Tell how many lines of the data below have the string "computer" in them. Say nothing more.

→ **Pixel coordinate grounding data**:

········

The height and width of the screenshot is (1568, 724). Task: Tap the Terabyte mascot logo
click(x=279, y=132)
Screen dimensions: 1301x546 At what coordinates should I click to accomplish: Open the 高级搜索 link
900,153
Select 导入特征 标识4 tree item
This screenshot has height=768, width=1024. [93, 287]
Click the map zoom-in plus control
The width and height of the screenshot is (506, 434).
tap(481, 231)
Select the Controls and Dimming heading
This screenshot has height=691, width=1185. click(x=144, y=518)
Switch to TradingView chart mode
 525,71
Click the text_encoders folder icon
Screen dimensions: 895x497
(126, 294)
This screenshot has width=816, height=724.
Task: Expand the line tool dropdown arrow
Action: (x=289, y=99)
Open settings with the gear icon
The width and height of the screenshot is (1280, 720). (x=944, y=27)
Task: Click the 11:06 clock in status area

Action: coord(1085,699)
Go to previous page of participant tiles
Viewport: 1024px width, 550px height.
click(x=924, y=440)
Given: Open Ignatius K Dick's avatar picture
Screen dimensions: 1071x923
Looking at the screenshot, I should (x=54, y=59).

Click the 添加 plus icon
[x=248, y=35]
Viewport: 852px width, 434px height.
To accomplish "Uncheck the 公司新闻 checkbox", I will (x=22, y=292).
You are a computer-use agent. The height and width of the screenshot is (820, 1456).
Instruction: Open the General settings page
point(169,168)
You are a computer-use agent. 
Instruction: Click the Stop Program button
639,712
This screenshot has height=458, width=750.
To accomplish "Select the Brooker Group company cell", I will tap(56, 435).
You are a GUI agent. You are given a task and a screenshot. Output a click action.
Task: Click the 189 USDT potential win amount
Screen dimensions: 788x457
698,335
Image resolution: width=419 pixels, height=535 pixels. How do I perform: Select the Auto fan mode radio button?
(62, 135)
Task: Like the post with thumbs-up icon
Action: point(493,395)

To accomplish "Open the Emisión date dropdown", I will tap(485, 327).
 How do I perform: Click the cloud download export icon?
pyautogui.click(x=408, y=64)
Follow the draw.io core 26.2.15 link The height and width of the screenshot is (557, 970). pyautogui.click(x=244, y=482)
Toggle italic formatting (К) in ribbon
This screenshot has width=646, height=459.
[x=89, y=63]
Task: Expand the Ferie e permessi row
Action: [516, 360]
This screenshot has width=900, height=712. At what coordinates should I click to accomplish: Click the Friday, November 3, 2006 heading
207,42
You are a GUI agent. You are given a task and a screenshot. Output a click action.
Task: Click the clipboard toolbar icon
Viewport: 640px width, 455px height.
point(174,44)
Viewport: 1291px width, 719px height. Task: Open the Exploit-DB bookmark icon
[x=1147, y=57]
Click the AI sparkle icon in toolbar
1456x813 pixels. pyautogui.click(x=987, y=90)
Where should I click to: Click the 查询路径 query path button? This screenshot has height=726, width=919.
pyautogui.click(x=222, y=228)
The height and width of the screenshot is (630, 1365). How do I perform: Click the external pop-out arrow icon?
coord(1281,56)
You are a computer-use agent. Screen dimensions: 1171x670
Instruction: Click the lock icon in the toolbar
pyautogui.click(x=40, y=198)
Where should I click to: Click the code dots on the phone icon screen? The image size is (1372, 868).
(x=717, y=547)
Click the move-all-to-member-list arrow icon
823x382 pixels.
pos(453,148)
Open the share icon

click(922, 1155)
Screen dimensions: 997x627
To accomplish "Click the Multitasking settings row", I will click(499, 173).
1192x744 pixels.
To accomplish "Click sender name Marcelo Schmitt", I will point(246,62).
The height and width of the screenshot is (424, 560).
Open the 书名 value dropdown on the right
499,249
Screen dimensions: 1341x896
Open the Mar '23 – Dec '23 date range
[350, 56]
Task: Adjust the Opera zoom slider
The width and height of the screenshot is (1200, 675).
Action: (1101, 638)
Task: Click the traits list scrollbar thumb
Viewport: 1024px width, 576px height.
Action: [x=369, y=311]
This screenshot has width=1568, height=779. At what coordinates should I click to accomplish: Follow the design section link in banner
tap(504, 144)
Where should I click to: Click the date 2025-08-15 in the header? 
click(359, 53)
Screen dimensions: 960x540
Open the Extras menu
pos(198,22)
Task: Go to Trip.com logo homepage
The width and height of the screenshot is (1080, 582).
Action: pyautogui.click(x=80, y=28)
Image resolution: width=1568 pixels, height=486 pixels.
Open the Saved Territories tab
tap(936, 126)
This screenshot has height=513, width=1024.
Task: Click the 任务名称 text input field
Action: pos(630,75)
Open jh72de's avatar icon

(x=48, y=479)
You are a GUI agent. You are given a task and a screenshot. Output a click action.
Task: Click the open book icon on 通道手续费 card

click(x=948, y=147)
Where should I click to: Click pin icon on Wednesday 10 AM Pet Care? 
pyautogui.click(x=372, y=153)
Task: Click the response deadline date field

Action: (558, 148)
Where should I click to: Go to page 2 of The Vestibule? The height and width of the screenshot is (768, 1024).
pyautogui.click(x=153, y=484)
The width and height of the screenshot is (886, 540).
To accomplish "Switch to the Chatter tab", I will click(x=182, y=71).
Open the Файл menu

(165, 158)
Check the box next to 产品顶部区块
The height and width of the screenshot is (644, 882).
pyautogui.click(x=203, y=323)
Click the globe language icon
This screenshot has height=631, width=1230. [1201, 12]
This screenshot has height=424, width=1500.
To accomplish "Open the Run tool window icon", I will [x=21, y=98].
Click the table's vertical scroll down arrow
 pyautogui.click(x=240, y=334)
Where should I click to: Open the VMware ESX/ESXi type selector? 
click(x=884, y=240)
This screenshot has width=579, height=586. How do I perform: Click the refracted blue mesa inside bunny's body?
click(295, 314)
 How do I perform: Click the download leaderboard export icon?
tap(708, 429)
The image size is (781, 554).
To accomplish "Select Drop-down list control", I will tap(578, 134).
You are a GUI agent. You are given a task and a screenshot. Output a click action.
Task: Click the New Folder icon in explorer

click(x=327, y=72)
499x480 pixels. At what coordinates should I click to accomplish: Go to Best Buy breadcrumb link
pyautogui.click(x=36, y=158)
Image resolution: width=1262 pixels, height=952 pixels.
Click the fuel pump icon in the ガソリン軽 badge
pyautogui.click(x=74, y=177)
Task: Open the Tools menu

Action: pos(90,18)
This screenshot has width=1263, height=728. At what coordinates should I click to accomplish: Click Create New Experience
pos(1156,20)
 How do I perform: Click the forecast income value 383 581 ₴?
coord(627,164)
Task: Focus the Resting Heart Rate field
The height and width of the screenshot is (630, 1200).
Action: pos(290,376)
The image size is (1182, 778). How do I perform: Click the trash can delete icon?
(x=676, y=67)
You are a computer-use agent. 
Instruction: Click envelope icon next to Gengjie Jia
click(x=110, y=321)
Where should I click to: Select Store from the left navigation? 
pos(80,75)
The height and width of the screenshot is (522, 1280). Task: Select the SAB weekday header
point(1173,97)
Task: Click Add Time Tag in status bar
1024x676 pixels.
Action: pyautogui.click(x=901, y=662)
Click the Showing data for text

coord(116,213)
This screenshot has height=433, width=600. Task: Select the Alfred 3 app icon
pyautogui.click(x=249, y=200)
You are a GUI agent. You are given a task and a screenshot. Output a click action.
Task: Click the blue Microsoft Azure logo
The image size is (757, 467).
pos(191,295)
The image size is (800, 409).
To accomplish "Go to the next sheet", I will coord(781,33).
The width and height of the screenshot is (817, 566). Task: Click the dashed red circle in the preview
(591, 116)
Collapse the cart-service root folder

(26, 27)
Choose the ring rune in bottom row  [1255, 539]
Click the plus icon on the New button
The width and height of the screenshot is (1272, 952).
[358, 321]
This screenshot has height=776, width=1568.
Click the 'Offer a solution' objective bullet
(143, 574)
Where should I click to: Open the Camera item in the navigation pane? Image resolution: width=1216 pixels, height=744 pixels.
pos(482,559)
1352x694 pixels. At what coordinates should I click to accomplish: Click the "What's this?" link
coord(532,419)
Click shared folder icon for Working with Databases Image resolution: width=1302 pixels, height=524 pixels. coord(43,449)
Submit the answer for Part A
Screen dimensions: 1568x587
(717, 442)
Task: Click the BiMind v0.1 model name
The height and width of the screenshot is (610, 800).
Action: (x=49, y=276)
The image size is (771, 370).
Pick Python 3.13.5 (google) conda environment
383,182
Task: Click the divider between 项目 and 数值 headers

········

→ **Task output**: 4